Entries drawn from a collection
[start]

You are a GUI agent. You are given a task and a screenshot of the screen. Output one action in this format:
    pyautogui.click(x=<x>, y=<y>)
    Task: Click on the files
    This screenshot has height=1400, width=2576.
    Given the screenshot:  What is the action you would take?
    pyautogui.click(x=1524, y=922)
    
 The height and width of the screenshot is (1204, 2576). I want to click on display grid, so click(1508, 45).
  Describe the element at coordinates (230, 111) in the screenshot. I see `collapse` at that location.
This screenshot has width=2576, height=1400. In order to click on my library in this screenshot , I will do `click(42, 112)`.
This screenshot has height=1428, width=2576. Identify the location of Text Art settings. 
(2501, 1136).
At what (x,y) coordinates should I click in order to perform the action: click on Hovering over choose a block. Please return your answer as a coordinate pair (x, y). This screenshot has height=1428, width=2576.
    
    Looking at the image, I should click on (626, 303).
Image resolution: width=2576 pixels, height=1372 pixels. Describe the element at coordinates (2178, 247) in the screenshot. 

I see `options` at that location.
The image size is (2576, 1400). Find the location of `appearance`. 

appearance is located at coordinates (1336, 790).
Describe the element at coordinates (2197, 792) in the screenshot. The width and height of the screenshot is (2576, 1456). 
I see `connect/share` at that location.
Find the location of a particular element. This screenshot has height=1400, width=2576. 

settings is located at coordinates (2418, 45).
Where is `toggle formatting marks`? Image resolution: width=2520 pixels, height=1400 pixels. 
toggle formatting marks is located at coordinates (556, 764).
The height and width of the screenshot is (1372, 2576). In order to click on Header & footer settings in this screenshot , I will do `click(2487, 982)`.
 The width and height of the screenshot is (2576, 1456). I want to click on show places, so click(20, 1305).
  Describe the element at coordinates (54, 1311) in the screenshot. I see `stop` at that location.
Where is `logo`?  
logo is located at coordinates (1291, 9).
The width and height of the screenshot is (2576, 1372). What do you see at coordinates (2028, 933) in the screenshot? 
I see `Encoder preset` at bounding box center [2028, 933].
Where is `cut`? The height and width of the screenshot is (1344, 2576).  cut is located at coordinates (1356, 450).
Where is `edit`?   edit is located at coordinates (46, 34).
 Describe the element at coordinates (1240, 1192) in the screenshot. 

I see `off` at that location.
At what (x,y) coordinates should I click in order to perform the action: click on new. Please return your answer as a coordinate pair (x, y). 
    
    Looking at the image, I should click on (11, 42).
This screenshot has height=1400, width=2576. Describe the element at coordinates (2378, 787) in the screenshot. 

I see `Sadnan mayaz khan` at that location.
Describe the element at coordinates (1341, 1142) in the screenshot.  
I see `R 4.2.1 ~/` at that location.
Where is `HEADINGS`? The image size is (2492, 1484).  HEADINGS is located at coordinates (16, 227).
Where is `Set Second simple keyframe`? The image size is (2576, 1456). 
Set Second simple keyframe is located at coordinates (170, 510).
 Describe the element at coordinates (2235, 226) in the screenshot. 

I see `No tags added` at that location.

[end]

EXERCISE TASK. Please copy out all of the entries above word for word, leaving nothing out.

TASK OUTPUT.
You are a GUI agent. You are given a task and a screenshot of the screen. Output one action in this format:
    pyautogui.click(x=<x>, y=<y>)
    Task: Click on the files
    This screenshot has height=1400, width=2576.
    Given the screenshot:  What is the action you would take?
    pyautogui.click(x=1524, y=922)
    
 The height and width of the screenshot is (1204, 2576). I want to click on display grid, so click(1508, 45).
  Describe the element at coordinates (230, 111) in the screenshot. I see `collapse` at that location.
This screenshot has width=2576, height=1400. In order to click on my library in this screenshot , I will do `click(42, 112)`.
This screenshot has height=1428, width=2576. Identify the location of Text Art settings. 
(2501, 1136).
At what (x,y) coordinates should I click in order to perform the action: click on Hovering over choose a block. Please return your answer as a coordinate pair (x, y). This screenshot has height=1428, width=2576.
    
    Looking at the image, I should click on (626, 303).
Image resolution: width=2576 pixels, height=1372 pixels. Describe the element at coordinates (2178, 247) in the screenshot. 

I see `options` at that location.
The image size is (2576, 1400). Find the location of `appearance`. 

appearance is located at coordinates (1336, 790).
Describe the element at coordinates (2197, 792) in the screenshot. The width and height of the screenshot is (2576, 1456). 
I see `connect/share` at that location.
Find the location of a particular element. This screenshot has height=1400, width=2576. 

settings is located at coordinates (2418, 45).
Where is `toggle formatting marks`? Image resolution: width=2520 pixels, height=1400 pixels. 
toggle formatting marks is located at coordinates (556, 764).
The height and width of the screenshot is (1372, 2576). In order to click on Header & footer settings in this screenshot , I will do `click(2487, 982)`.
 The width and height of the screenshot is (2576, 1456). I want to click on show places, so click(20, 1305).
  Describe the element at coordinates (54, 1311) in the screenshot. I see `stop` at that location.
Where is `logo`?  
logo is located at coordinates (1291, 9).
The width and height of the screenshot is (2576, 1372). What do you see at coordinates (2028, 933) in the screenshot? 
I see `Encoder preset` at bounding box center [2028, 933].
Where is `cut`? The height and width of the screenshot is (1344, 2576).  cut is located at coordinates (1356, 450).
Where is `edit`?   edit is located at coordinates (46, 34).
 Describe the element at coordinates (1240, 1192) in the screenshot. 

I see `off` at that location.
At what (x,y) coordinates should I click in order to perform the action: click on new. Please return your answer as a coordinate pair (x, y). 
    
    Looking at the image, I should click on (11, 42).
This screenshot has height=1400, width=2576. Describe the element at coordinates (2378, 787) in the screenshot. 

I see `Sadnan mayaz khan` at that location.
Describe the element at coordinates (1341, 1142) in the screenshot.  
I see `R 4.2.1 ~/` at that location.
Where is `HEADINGS`? The image size is (2492, 1484).  HEADINGS is located at coordinates (16, 227).
Where is `Set Second simple keyframe`? The image size is (2576, 1456). 
Set Second simple keyframe is located at coordinates (170, 510).
 Describe the element at coordinates (2235, 226) in the screenshot. 

I see `No tags added` at that location.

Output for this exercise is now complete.